> [EXERCISE INPUT]
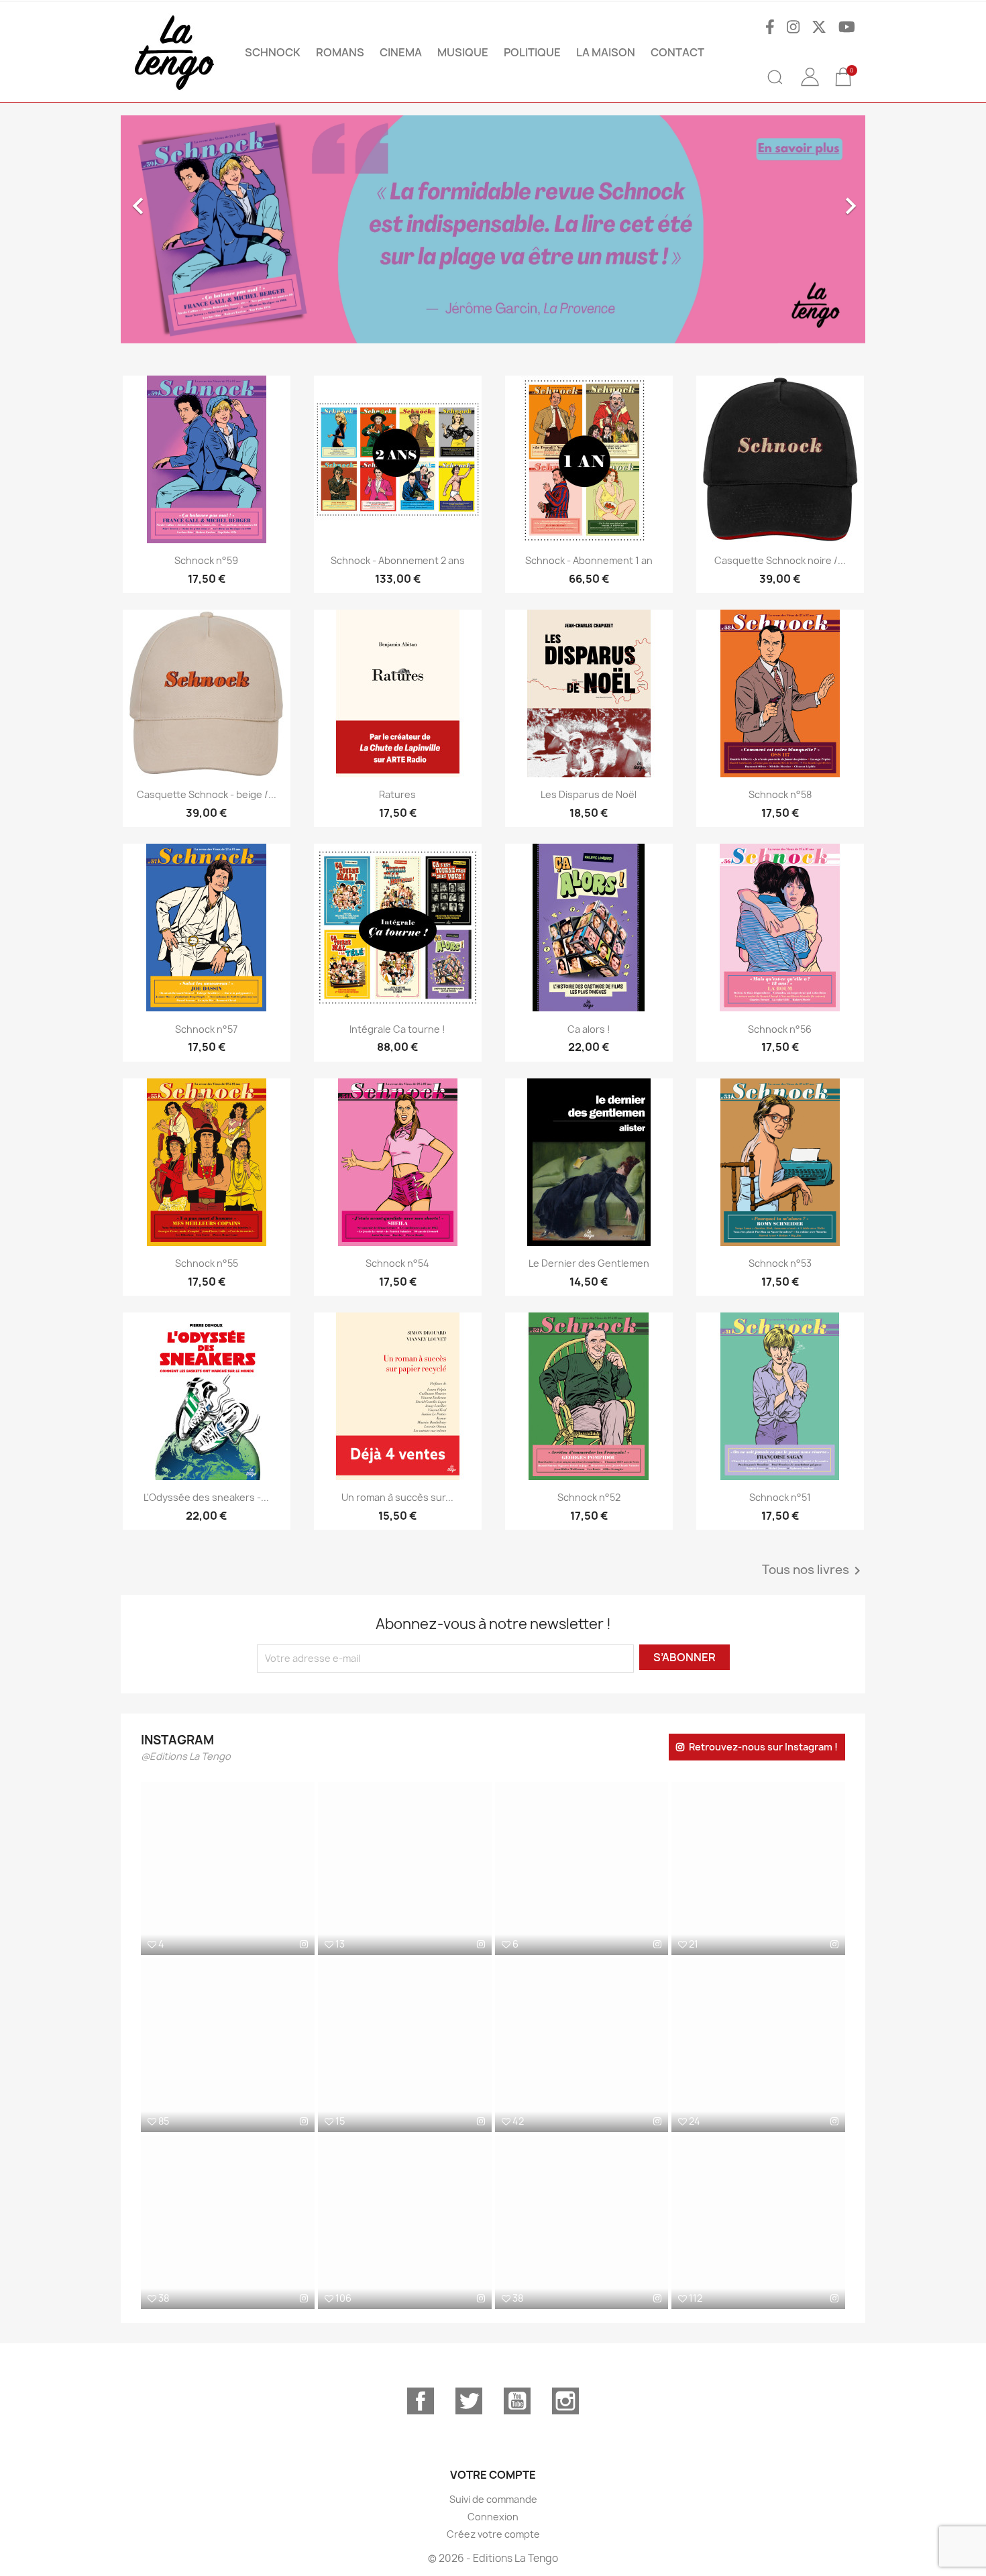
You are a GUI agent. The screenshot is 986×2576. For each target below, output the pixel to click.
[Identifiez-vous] (809, 86)
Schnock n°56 (780, 1029)
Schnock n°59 (206, 560)
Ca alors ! (588, 1029)
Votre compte (493, 2474)
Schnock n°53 (780, 1263)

> [PROBLEM REQUIREMENTS] Copy every entry exactly; drop the pictures.

> [TASK RESULT]
You are a GUI agent. The screenshot is 986×2576. For each target below, output the pixel to click.
[Identifiez-vous] (809, 86)
Schnock n°56 (780, 1029)
Schnock n°59 (206, 560)
Ca alors ! (588, 1029)
Votre compte (493, 2474)
Schnock n°53 (780, 1263)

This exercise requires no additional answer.